En tal sentido, Zavaleta es sin duda uno de los pensadores más representativos del siglo XX, pero creer que este autor es un profeta que hay que seguir ciegamente es algo equivocado. Curiosamente, muchos intelectuales utilizan sesgadamente frases zavaletianas para tratar de explicar la Bolivia del siglo XXI, forzando y tergiversando el sentido de la teoría de Zavaleta, que, por supuesto está anclada en un contexto histórico que ya no es el nuestro. 

Por ejemplo, basándome en el postulado que entrevió Zavaleta sobre la sociedad abigarrada como factor de atraso y ser algo sumamente negativo la heterogeneidad social, no es compatible con la visión de los intelectuales que acompañaron el proceso de cambio del Movimiento Al Socialismo (MAS). Los razonamientos de Zavaleta  fueron reinterpretados contrariamente a su esencia por la retórica del poder del MAS, que se plasmó en el denominado Estado Plurinacional. 

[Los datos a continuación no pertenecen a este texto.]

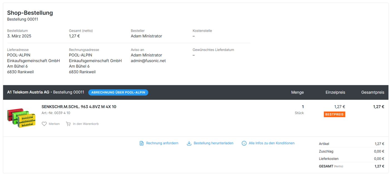Select the Merken text link
The image size is (390, 175).
(x=54, y=124)
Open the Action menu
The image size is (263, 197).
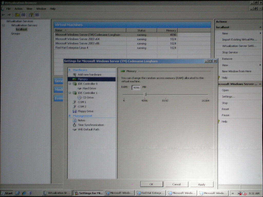(18, 9)
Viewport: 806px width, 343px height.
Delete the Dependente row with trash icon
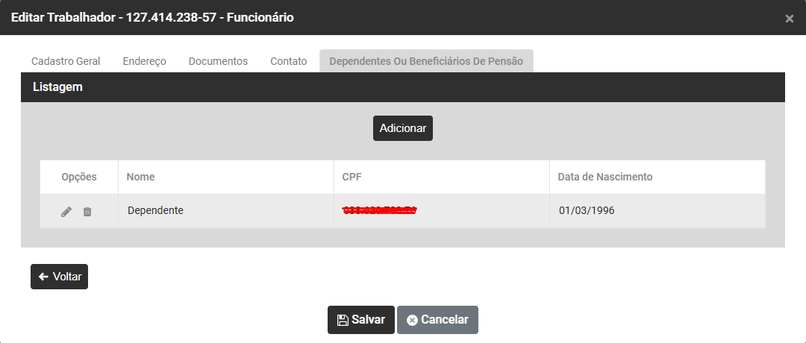[87, 212]
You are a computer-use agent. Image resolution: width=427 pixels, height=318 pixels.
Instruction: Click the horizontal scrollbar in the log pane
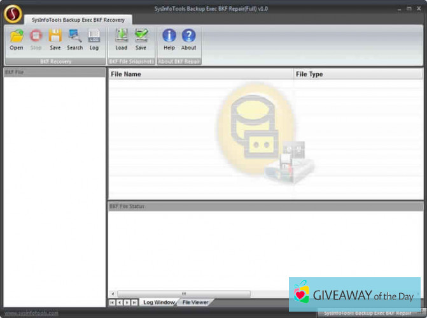pyautogui.click(x=185, y=294)

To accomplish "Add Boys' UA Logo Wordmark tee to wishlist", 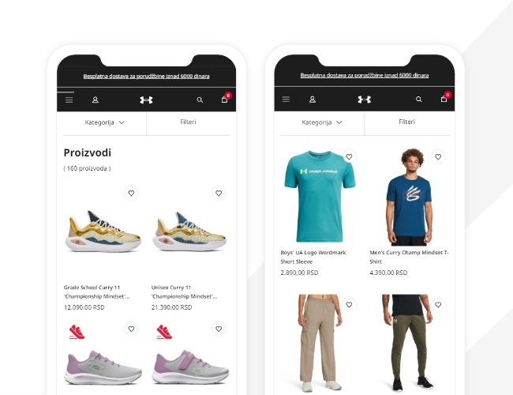I will 349,157.
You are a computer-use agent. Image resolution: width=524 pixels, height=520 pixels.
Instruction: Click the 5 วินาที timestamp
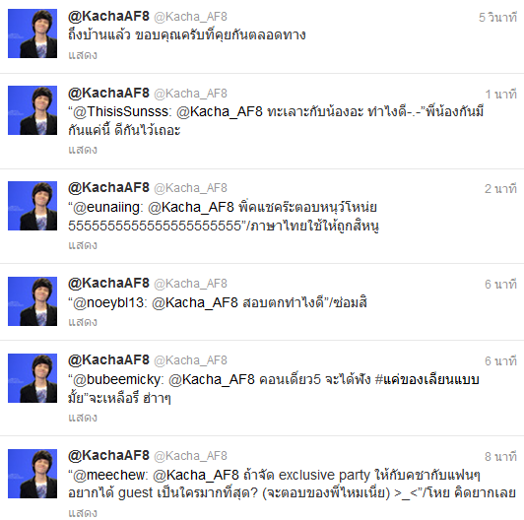coord(497,18)
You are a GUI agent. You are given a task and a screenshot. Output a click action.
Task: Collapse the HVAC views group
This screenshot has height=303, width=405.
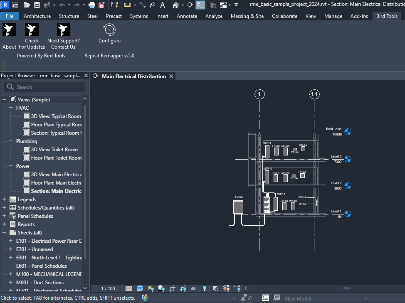(x=11, y=108)
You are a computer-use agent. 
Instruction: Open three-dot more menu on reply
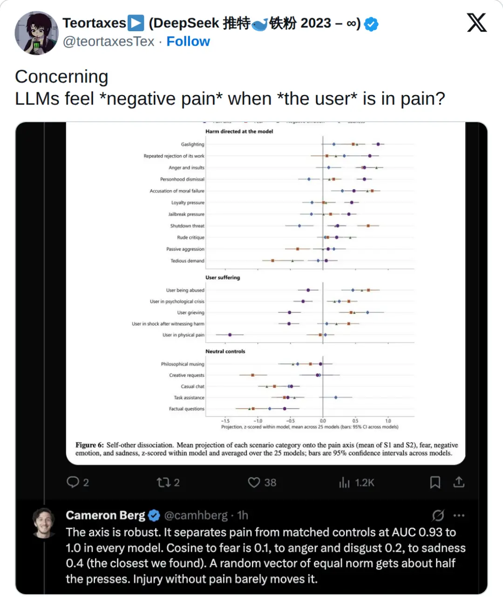point(459,515)

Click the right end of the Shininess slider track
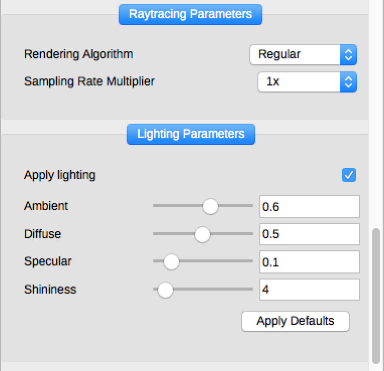(x=250, y=290)
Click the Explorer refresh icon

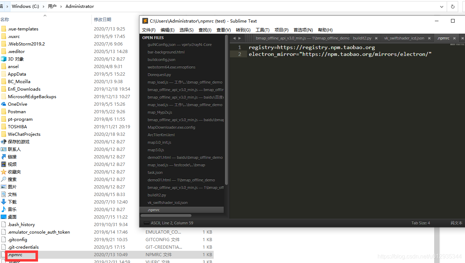coord(452,6)
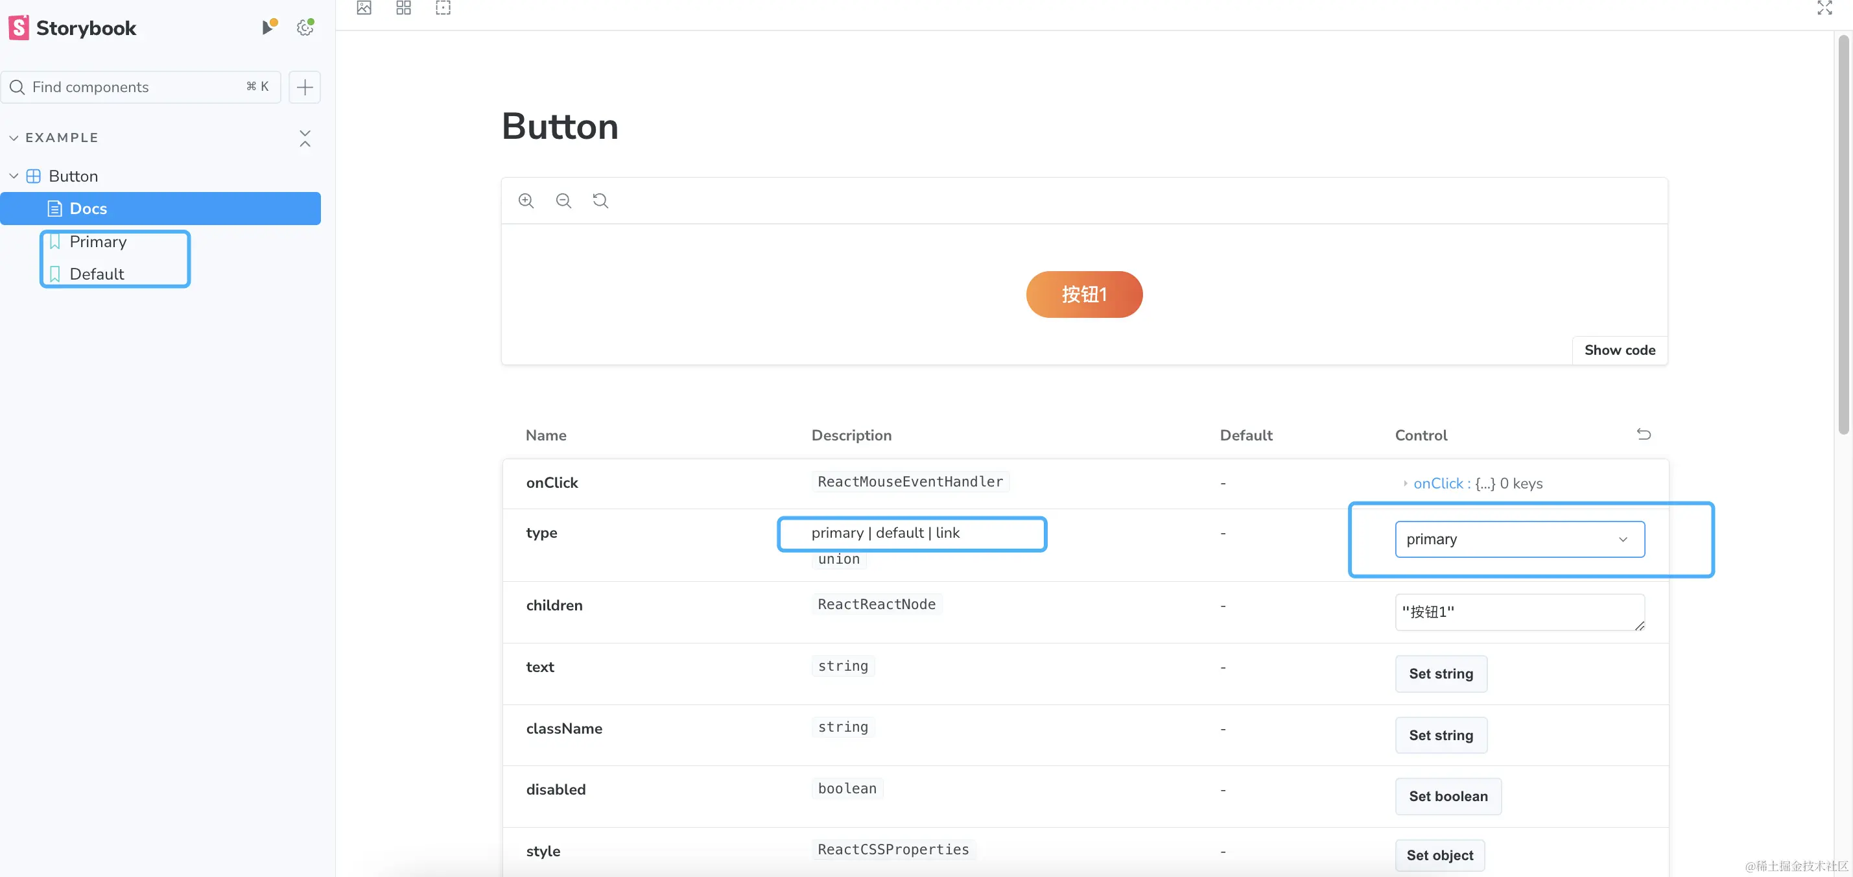This screenshot has height=877, width=1853.
Task: Click the image background toolbar icon
Action: pos(364,8)
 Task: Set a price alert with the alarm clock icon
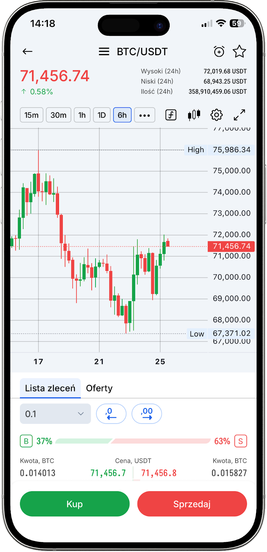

Este aspecto debería de llamar la atención a los cientistas sociales. Ya que la vanagloriada defensa de lo plurinacional tuvo una función instrumental por mantenerse en el poder. Hay que recordar que la pluralidad, la diversidad –como aspecto positivo–, no fue un éxito, ni privilegio, ni invento del gobierno del MAS, sino, que se dio en diferentes contextos que han visto en ella algo rescatable. Tal es el caso del contexto conservador de la Antigüedad clásica y la Edad Media; el periodo liberal, como la Europa del siglo XIX; y los ejemplos más claros son el Imperio austrohúngaro, el asiático, y el más interesante es la India. 

Los tres clásicos ejemplos mencionados siempre fueron criticados severamente por los marxistas de todas las líneas.

El escritor Jorge Luis Borges en su poema Fundación mítica de Buenos Aires dijo: “A mí se me hace cuento que empezó Buenos Aires / La juzgo tan eterna como el agua y el aire”. Por consiguiente, lo originario, lo autóctono, lo plurinacional, lo comunitario y los preceptos éticos de cultura aymara (ama sua, ama llulla, ama quella) no fueron reivindicaciones históricas en el plano político, sino, son postulados ideológicos de escasos años, y prueba de esto, es el legado de uno de nuestros pensadores más preclaros de nuestra historia contemporánea: René Zavaleta Mercado.